Isn't it amazing that so much effort is being put into removing value from objects and making things more fragile and less usable. First there were intentionally broken CDs, sadomasochistic "digital rights management" file formats and software "copy-protection" systems which impede upward compatibility (aside: the main reason why MacOS X software can't run MacOS 9 VST plug-ins is because, with commercial ones being copy-protected (i.e., engineered to depend on low-level quirks of MacOS 9; anywhere else, this would be considered bad programming), they would be unable to run, and there was no point running just the free ones). And now, the wonder of modern technology allows us to have products which turn into garbage within 48 hours, taking up space in landfills and leaching god knows what toxins into the groundwater.

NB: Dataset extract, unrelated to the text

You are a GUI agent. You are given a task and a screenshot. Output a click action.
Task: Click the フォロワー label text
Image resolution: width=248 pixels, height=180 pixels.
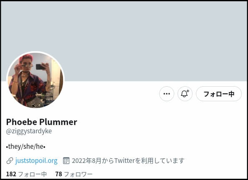[78, 174]
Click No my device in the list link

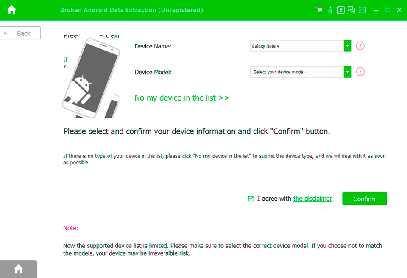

But that's just the price we have to pay for protecting the basis of civilized society, the inviolate rule that intellectual property is sacrosanct.
Apparently it only consumed the aluminium substrate in the CDs, not the polycarbonate. If it ate the whole CD, that would be quite a trick.
The CD that's burned twice as much lasts half as long - and you have burned so very, very many.
I've always been taught that obsolescence is a bad thing, that having to buy a new watch every nine months is obscene, that... yeah. Have I been Living A Lie?
If you keep things for years and get them repaired when they break down rather than tossing them and buying new ones, you are undermining capitalism, and the terrorists will have won.
there was a "CD eating fungus" that was found. More info here: slashdot.org/science/01/06/18/1317218.shtml Possible use in bio-degrading landfill CDs?